The paragraph in section 3.1 starting, "Although members of the
community discussed the possibility of defining other PRECIS string
classes " read oddly to me.

Same here, but for different reasons. The WG is publishing a document with user name and password profiles at (roughly, at least?) the same time as this one. Why are we saying "two is enough" but then doing more? Maybe the user name/password ones aren't classes, or whatever, but a slight rewording would go a long way here to help avoid the impression that the WG is at odds with itself.

That raises the question of whether our layering of classes and subclasses and profiles is really all that helpful. During the NEWPREP BoF, we had fairly strong agreement that we wanted to define a very limited number of classes (say, two or three) that could be re-used by application protocols. At the least, I think we need to more clearly describe the relationship between classes and profiles. I'll look at the existing text and propose better text on the list.
OK, I've thought about this further.

Currently we distinguish between classes, subclasses, and usages (although we often use the word "profiles" instead of "usages" because that seems to feel more natural). I think we can remove a layer here by defining classes and profiles, thus deleting subclasses. Right now, the only difference between a subclass and a usage is that a subclass can restrict the range of allowable codepoints beyond the range for a given class, whereas a usage doesn't restrict the codepoints but does define the rules for width mapping, additional mappings, case mapping, normalization, and directionality. This might be a distinction without a difference.

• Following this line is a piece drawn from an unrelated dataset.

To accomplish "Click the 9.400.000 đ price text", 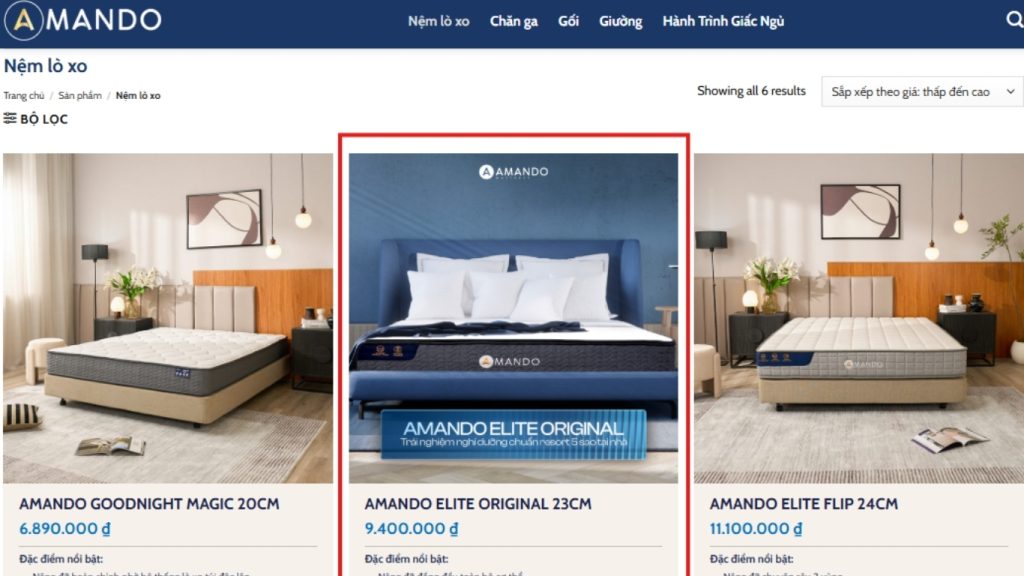I will pyautogui.click(x=411, y=528).
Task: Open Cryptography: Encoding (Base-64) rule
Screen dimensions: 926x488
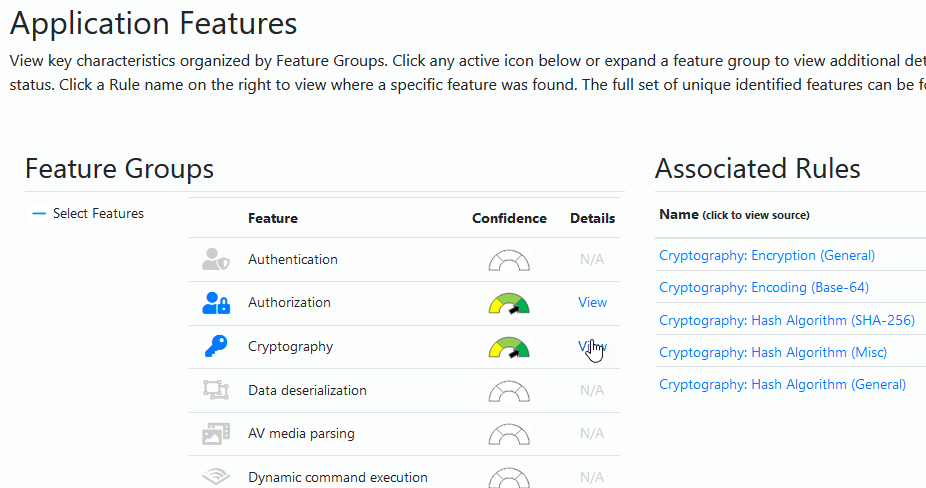Action: point(763,288)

So far we have defined the following usages (where * indicates that the usage restricts the range of codepoints):

usernames
passwords
nicknames
localparts *
resourceparts

I suggest that we can simplify matters by using the current naming scheme for subclasses and applying it to profile names:

UsernameIdentifierClass (i.e., the Username profile of the IdentifierClass)
PasswordFreeformClass
NicknameFreeformClass
LocalpartIdentifierClass
ResourcepartFreeformClass

This way, each profile has a name, which might make it easier for future protocols to re-use what we've defined so far.